* [Problem details]: From the line with "Task: Click the Augmentation" to the last line of the data below, repeat every line exactly and add nothing.

* [Stored records]:
######
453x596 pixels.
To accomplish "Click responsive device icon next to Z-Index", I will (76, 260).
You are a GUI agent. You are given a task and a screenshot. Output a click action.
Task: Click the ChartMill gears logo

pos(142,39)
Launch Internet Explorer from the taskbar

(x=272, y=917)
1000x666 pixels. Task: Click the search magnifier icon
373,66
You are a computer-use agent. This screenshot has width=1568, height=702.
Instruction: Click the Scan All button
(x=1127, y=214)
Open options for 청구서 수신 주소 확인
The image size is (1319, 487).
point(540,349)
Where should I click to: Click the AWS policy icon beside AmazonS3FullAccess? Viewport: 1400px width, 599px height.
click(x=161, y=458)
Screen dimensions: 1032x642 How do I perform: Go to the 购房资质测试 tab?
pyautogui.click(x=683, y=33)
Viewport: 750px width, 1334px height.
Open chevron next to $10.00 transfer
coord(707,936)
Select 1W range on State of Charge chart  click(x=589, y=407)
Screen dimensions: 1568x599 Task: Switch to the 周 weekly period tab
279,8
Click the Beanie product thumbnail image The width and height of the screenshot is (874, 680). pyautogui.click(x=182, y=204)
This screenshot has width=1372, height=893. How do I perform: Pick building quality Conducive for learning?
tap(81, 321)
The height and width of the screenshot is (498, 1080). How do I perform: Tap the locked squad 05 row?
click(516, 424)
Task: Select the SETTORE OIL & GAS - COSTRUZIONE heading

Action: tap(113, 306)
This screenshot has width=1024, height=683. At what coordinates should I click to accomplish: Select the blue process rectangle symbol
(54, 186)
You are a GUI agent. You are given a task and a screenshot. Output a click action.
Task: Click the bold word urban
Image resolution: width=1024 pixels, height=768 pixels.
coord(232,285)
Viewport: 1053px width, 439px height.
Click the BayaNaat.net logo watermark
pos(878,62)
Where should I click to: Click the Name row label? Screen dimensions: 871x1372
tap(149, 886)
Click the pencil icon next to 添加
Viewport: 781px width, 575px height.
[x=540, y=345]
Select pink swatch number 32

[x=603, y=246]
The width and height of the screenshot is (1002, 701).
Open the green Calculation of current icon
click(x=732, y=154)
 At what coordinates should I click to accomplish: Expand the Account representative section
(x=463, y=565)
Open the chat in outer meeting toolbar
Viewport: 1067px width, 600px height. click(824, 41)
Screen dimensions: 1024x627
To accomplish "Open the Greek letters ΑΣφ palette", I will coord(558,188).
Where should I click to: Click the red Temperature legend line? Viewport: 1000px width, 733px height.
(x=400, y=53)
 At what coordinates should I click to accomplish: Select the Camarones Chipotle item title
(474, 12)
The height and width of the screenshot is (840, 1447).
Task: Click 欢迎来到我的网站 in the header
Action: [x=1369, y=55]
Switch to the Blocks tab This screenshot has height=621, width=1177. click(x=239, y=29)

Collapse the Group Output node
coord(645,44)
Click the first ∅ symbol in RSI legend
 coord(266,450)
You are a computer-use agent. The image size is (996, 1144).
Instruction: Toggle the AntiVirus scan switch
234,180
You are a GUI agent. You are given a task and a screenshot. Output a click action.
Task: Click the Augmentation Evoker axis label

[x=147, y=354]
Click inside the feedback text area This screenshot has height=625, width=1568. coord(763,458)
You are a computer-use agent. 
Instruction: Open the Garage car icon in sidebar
######
* [Answer to the problem]:
Task: Click the Augmentation Evoker axis label

[x=147, y=354]
Click inside the feedback text area This screenshot has height=625, width=1568. coord(763,458)
You are a computer-use agent. 
Instruction: Open the Garage car icon in sidebar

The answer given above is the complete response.